To illustrate the concept of a lack of words, let us take a fact from the world of physics.

Light waves have different lengths, and the ultraviolet light waves, for instance, are known to be invisible to us.

There are certain creatures, such as bees, however, that can see at least some of those ultraviolet light waves.


In short, part of that which, for us, is total darkness is, for them, light.

Now the question is what kind of light or darkness is it?


We are in a situation where we have no words, or even concepts, to describe something, a color, that obviously exists.

In like manner, we can say that there are no words to describe the Transcendent.

But since, as we believe, God does wish to have some contact with us, He is prepared to suffer the imprecision of our language.

There is the little story, within another context perhaps, but aptly descriptive, of one of the Tzaddikim who suddenly stopped his prayers at a point where there was no pause.

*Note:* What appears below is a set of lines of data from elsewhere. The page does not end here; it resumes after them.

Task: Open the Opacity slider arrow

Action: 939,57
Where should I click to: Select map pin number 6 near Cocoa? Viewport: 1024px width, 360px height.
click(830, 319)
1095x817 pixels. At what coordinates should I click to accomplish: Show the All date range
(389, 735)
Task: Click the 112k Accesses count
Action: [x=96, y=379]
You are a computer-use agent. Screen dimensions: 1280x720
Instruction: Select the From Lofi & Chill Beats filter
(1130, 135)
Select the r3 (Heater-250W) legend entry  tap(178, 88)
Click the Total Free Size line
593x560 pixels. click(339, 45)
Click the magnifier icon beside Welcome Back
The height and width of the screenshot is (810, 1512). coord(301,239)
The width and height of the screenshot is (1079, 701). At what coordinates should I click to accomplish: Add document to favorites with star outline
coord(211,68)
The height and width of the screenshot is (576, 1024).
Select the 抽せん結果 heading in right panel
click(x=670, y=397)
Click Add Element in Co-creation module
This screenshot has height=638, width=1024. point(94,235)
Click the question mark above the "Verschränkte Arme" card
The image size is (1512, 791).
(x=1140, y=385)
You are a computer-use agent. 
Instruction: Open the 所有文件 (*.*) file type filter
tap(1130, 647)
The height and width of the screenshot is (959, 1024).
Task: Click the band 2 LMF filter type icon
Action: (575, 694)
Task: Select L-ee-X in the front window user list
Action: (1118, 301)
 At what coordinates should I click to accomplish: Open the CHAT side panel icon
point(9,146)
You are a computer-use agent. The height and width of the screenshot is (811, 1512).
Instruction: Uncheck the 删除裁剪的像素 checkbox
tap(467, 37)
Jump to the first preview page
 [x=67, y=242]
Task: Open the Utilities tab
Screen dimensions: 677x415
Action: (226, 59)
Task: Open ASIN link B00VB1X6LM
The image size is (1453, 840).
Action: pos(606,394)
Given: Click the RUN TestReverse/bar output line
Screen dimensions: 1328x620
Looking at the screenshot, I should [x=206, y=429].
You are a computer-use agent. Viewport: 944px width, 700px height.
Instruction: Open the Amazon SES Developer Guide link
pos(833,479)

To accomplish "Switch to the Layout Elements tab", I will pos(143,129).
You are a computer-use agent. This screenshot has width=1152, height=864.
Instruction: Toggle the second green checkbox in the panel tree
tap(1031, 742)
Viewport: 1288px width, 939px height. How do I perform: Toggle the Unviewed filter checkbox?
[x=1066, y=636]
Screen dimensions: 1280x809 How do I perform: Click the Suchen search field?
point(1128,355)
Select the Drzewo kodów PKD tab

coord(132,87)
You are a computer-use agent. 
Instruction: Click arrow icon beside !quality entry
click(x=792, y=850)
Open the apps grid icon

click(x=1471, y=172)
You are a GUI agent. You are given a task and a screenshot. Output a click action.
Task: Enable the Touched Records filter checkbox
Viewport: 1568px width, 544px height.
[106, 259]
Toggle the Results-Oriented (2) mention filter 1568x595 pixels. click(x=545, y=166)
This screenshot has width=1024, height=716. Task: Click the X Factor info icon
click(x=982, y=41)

When asked why he did so, he answered with a parable.

Once a king passed and saw a beggar playing a fiddle, and the tune pleased him so much that he stopped and invited the beggar to the palace to play before him.

Now this beggar had an old fiddle with strings that broke easily, so that people told him that it was not respectful to the king to play on it before him, and it would be better to make alterations and at least fix the strings.

At which the beggar answered, 'If the king wants a tune on a fine instrument, he does not lack better musicians than I. If he asked me to play before him, he took into consideration the poor state of my fiddle as well as my own limitations.'

If God wishes to hear our prayers and our sincere speech with Him, He suffers our anthropomorphisms, that is, our calling on Him by names that are human and in terms that are limited in their expressiveness.

We say, 'If you want us, take us as we are with all our faults and inadequacies. It is the best we have to offer.'

The only thing we can do beyond that is to know that certain things are not exact or true, and to be grateful for the privilege, and the audacity, to say them."

--Rabbi Adin Steinsaltz

From Pebbles of Wisdom from Rabbi Adin Steinsaltz (forthcoming)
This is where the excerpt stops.